2.  Put you in your schedule

Dedicating 45 minutes to your health 2-3 times a week with boot camp is the minimum.  Mark these days and times in your calendar, and don't let anyone or anything bump you.  As your trainer, I only have limited face to face time with you, so please don't skip a workout.

I encourage you to stick to your workout days and times.  Many studies have shown that if you stick to a certain day/time your results will be way better than haphazardly trying to fit in exercise time.

If you do have to miss a class, please email me and I can give you an "at home" workout to do.  You are not off the hook.

3. Create new habits

There are various ideas on which is better, some say master one habit before moving on, others say to jump in and work on a few at a time.

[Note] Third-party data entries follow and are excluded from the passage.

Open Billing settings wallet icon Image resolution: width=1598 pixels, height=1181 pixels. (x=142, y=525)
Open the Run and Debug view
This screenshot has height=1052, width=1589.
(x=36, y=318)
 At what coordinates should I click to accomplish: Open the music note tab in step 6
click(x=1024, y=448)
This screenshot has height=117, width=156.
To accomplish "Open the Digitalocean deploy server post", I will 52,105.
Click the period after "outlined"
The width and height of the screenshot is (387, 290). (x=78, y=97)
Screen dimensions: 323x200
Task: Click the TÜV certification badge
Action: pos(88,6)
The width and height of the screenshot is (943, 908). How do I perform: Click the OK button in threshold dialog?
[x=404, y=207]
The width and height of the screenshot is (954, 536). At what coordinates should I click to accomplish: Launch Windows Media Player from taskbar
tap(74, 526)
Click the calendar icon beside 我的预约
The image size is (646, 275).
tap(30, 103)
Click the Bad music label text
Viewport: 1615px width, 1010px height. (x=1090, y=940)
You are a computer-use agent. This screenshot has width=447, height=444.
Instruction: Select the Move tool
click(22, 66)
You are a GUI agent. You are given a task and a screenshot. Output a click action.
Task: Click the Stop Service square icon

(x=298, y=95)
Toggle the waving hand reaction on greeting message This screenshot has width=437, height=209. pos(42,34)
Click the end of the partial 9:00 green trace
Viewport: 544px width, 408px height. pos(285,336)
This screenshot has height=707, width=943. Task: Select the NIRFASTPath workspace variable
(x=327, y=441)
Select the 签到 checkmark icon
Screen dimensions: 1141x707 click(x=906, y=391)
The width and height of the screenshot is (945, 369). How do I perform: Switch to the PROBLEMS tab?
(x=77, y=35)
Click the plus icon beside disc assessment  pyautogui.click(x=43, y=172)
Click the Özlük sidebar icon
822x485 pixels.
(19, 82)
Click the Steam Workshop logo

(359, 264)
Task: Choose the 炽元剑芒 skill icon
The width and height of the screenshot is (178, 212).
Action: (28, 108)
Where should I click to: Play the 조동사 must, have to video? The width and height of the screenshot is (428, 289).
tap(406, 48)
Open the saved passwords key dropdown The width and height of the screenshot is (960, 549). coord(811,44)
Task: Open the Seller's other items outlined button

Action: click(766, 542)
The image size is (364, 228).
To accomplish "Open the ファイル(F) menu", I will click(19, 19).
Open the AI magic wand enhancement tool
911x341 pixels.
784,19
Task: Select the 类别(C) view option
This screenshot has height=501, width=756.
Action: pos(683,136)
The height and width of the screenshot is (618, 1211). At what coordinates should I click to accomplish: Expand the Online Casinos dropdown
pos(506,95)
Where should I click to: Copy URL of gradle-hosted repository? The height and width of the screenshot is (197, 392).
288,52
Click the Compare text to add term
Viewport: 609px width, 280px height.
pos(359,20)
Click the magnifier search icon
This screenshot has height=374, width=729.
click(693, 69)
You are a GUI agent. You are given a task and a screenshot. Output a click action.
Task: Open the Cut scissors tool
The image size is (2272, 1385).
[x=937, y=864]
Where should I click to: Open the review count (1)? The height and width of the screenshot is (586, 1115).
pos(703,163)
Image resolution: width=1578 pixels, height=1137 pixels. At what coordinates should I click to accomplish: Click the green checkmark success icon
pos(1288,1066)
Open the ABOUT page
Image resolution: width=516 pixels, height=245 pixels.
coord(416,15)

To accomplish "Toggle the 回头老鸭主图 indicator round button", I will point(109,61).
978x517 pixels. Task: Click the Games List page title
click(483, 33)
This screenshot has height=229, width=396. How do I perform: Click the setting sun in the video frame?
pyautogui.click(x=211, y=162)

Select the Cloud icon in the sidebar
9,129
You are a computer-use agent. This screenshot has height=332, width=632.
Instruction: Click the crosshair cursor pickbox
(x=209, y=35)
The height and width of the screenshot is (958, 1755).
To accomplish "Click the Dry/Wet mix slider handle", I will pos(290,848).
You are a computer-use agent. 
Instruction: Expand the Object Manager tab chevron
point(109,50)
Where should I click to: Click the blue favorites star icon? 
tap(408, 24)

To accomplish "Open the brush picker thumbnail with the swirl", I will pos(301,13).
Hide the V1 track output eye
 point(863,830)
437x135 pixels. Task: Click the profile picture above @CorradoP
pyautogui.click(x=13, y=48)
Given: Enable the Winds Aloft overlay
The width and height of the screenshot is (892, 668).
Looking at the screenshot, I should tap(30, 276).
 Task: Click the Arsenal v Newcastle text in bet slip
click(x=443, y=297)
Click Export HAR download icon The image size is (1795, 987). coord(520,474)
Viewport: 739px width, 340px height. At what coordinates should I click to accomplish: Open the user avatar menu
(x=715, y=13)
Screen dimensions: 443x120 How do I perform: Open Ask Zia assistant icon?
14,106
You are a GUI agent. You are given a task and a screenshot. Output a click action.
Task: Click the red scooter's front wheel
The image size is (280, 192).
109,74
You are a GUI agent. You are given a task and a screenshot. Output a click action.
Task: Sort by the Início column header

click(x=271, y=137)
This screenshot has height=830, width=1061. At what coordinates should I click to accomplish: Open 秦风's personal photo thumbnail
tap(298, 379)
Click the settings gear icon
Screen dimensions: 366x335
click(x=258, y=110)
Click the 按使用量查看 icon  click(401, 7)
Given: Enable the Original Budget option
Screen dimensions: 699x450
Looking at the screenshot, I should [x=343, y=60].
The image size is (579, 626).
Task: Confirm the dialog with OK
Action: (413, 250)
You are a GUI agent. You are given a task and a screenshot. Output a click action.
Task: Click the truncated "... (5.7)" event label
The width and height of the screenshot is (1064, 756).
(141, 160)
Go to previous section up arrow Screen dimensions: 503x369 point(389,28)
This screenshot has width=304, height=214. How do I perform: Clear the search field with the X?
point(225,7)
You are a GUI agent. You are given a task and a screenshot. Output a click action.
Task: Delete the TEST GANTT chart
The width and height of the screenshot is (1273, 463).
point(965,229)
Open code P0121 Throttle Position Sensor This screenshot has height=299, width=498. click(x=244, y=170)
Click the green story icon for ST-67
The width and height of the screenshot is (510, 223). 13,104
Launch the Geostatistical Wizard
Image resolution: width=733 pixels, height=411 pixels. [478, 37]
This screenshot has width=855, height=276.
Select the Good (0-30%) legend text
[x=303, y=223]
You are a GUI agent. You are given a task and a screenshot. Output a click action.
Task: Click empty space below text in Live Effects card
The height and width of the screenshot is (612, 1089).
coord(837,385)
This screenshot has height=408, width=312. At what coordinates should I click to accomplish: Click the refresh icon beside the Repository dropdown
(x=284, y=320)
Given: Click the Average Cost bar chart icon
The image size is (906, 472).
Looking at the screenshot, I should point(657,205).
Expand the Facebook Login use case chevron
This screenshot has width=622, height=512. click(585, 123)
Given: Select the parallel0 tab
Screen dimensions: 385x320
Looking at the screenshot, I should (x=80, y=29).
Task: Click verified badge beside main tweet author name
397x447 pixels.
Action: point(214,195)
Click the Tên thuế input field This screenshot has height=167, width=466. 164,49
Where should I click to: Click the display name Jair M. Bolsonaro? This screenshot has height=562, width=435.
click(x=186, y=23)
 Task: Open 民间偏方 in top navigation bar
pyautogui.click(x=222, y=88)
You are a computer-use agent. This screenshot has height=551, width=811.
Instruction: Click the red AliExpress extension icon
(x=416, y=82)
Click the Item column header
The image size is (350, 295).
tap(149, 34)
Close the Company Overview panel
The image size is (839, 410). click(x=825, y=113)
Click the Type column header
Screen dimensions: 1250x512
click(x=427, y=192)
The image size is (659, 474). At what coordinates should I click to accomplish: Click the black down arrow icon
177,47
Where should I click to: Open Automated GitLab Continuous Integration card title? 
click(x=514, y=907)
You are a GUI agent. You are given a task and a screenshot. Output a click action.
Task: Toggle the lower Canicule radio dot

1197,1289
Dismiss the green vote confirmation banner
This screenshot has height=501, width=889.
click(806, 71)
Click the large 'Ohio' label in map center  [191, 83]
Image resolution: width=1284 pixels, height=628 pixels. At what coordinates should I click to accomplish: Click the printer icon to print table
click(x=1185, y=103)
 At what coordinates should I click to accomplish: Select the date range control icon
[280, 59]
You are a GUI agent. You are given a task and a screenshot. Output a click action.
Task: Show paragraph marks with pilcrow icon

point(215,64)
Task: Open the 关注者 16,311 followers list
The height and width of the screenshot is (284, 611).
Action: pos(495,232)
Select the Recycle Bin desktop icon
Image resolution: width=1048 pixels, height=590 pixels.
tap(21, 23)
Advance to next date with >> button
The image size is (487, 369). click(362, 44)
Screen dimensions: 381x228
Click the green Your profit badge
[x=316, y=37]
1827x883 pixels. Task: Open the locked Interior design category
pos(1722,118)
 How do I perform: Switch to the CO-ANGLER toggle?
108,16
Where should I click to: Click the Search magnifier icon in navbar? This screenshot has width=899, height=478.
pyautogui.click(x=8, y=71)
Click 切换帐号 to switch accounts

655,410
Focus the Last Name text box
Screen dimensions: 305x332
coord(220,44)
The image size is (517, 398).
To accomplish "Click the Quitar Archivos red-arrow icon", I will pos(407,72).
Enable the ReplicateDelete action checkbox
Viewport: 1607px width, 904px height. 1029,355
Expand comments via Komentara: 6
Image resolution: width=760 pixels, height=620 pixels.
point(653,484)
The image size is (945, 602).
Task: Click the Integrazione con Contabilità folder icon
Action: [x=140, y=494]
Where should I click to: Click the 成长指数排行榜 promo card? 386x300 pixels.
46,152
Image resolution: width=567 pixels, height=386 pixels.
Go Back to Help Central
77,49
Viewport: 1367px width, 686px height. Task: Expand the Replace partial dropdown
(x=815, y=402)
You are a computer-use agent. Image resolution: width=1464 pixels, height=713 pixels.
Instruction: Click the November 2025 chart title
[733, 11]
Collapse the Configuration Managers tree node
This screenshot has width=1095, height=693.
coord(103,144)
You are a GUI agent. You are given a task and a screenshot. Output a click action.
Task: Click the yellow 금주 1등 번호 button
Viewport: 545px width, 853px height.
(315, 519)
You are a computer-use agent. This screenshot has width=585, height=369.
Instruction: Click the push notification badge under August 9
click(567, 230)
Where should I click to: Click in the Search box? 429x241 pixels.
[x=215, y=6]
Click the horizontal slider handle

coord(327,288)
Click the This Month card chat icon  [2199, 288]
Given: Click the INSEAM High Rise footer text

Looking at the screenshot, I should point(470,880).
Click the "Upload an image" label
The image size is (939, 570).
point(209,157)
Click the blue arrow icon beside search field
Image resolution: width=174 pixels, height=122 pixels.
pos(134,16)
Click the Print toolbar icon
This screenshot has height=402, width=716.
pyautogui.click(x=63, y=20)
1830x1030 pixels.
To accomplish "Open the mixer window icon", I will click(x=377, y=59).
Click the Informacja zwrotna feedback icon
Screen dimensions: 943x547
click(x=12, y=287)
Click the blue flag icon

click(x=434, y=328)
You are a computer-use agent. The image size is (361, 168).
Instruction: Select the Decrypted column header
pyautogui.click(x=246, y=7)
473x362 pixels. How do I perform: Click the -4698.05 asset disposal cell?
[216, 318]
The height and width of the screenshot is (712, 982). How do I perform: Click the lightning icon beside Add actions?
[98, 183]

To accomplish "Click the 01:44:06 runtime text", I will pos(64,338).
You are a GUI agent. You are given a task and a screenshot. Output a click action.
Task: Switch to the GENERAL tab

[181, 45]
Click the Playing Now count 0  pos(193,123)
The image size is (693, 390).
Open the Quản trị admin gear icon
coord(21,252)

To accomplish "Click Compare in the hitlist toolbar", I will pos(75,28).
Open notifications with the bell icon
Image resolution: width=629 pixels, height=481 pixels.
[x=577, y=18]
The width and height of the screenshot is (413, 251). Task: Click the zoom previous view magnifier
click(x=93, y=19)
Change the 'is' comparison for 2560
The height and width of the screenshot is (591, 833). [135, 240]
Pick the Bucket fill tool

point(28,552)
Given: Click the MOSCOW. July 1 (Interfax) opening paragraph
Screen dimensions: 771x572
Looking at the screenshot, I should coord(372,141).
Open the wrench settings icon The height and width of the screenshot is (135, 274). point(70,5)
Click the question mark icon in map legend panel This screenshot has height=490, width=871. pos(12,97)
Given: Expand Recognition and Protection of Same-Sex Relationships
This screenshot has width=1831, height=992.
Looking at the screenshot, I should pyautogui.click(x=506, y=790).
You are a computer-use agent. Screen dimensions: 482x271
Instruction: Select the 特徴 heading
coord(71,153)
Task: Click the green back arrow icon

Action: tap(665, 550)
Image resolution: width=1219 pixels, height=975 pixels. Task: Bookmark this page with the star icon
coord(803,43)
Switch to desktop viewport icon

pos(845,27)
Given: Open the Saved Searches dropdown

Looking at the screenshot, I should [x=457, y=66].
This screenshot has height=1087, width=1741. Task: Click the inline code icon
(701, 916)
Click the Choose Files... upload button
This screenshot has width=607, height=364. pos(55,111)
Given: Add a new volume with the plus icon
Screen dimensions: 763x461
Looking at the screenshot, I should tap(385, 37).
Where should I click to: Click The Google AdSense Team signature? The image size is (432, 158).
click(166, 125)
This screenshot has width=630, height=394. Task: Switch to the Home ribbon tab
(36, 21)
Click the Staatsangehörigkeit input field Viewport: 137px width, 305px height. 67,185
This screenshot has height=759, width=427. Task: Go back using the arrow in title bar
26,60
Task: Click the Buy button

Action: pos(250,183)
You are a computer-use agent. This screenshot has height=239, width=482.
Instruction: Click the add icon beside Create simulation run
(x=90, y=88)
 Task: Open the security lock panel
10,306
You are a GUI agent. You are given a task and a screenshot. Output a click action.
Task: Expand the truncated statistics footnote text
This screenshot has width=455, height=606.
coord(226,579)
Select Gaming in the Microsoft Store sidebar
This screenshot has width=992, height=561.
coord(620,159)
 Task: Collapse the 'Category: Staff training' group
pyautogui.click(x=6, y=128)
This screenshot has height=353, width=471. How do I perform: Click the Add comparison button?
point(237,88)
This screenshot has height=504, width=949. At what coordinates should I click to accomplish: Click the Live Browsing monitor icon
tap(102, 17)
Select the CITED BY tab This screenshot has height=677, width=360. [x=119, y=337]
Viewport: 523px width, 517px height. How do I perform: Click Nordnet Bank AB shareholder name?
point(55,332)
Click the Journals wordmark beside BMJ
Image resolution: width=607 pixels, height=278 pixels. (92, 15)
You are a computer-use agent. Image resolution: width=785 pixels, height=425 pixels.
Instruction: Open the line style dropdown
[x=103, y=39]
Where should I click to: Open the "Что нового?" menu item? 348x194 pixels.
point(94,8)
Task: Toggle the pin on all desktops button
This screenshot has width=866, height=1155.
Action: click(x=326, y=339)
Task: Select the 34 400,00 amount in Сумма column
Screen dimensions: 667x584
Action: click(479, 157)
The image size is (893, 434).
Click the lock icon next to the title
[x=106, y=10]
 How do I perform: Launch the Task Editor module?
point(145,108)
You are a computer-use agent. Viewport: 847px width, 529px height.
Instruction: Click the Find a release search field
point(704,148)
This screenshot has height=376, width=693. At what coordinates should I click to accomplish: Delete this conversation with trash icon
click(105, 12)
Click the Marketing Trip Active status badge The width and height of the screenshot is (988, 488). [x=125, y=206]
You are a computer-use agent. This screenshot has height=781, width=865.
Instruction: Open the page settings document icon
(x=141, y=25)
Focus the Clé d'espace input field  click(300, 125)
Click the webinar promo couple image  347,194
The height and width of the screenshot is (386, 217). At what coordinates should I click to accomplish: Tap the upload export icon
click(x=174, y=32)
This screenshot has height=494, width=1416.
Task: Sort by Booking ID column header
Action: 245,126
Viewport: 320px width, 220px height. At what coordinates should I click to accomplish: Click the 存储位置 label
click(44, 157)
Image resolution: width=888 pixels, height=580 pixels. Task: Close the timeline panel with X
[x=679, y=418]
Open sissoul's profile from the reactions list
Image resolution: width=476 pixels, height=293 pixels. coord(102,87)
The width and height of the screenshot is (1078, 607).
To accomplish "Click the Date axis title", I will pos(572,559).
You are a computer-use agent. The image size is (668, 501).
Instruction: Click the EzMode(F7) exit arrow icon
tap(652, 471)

The habits that I am going to ask you to master are.

 

  1. Get at least 8 hours of sleep a night.  Create a cool and dark setting, in which to sleep.  Power down from the electronics, and make sleep a priority.  Getting good quality sleep is critical to fat loss and recovery.  If you don't pay attention to this, I can guarantee that you will suffer, and your training will too.  Do not take this lightly.
  2. Eat whole foods.  Things like protein, vegetables, a little fruit, and some healthy fats, every day.  Don't stress on the specific calorie count, just make it a habit to stick to the basics.  The farther you stray from these...the longer and harder it will be for you to lose fat.
  3. Train.  Yep, show up to work out.  Come to class prepared to give it your 100%.  Clear your mind of work and other responsibilities...this is your time, so make it count.

 

Conclusion

I know that there are a million other things to think about when it comes to losing fat, but don't get distracted. Don't be like the dog chasing it's tail around and around in circles.

Master these basics.  Think of professional athletes.  Their focus and repetition of the fundamentals is what makes them the best in the world.

For those of you who have been in my boot camps, do you have any other "top tips" to help your fellow boot campers?